1. ## mathematical induction again

I need to use mathematical induction to prove $\displaystyle 2^n<n!$ for all n>=4. The base case is easy, and in the inductive step I get to $\displaystyle 2(2^n)<(n+1)n!$ But am I going in the wrong direction, or am I just missing something?

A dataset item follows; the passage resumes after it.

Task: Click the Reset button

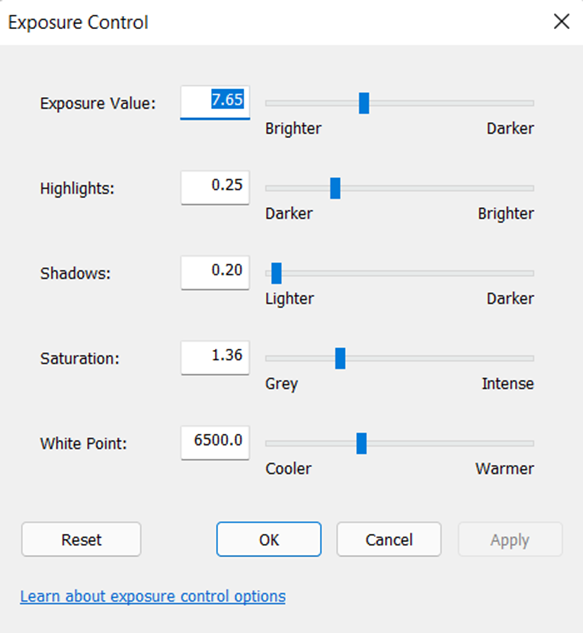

2. Assume $\displaystyle 2^k < k!$ for $\displaystyle k \geq 4$. Then $\displaystyle 2^{k+1} < 2k! < (k+1)! = k!(k+1)$. $\displaystyle k+1 > 2$ for $\displaystyle k >1$. Hence $\displaystyle 2^{k+1} < (k+1)!$ for $\displaystyle k \geq 4$ and we have proved the inductive step.

3. Sorry, stupid typo
$\displaystyle 2^n<n!$ for all
$\displaystyle n>=4$

4. Assume that $\displaystyle N \ge 4\quad \& \quad 2^N < N!$ for the inductive step.

Then $\displaystyle 2^{N + 1} = 2\left( {2^N } \right) < \left( {N + 1} \right)\left( {N!} \right) = \left( {N + 1} \right)!$

5. The answer to these things is always staring me right in the face, and I just can't see it until someone points it out. Thanks again

6. Originally Posted by tottenc
The answer to these things is always staring me right in the face, and I just can't see it until someone points it out. Thanks again
It just takes some practice.

-Dan